For no very clear reason, Geraden appeared to be blushing.
Terisa had to get the creature’s immolation out of her mind. She had to get the stink out of her clothes and hair. Ignoring Saddith, she said to Geraden, “I don’t understand. Why didn’t those Imagers who worked with Vagel translate the army he wanted? What research did they have to do?”
Promptly, as if he were relieved by her question, he answered, “I don’t have any way of knowing, of course – but I’m pretty sure I can guess. We’ve talked about language.” He watched Terisa’s face intently. “When the arch-Imager’s cabal came up with an Image of what looked to them like the ideal warrior, they had no way of knowing whether they would be able to talk to him. They didn’t believe the question of language would be resolved by the translation itself. That’s what they needed to research.”

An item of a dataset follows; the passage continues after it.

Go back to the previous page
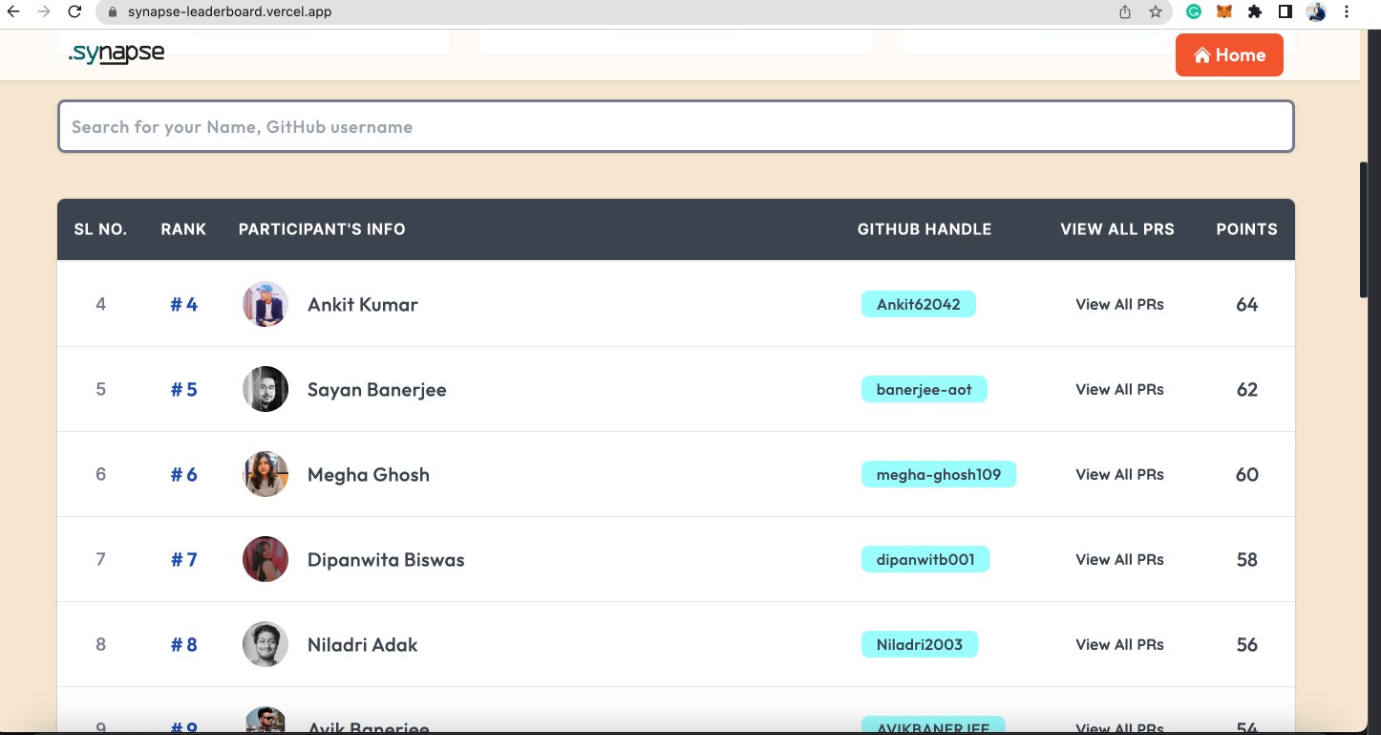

He snorted a sour laugh. “It’s funny, in a way. Either High King Festten or the arch-Imager could have had an entire army of those creatures, if they just believed the same thing King Joyse believes. They might have been able to beat him.
“Now we’ll never know the answer,” he concluded bitterly.
Terisa nodded, letting Geraden push back the memories she wanted to escape from. For her part, however, Saddith didn’t appear particularly pleased by this turn of the conversation. As soon as Geraden stopped, she said, “My lady, I have no food or bathwater ready for you. I did not know when you would awaken. But both can be provided almost immediately. With your permission, I will go to bring what you need.”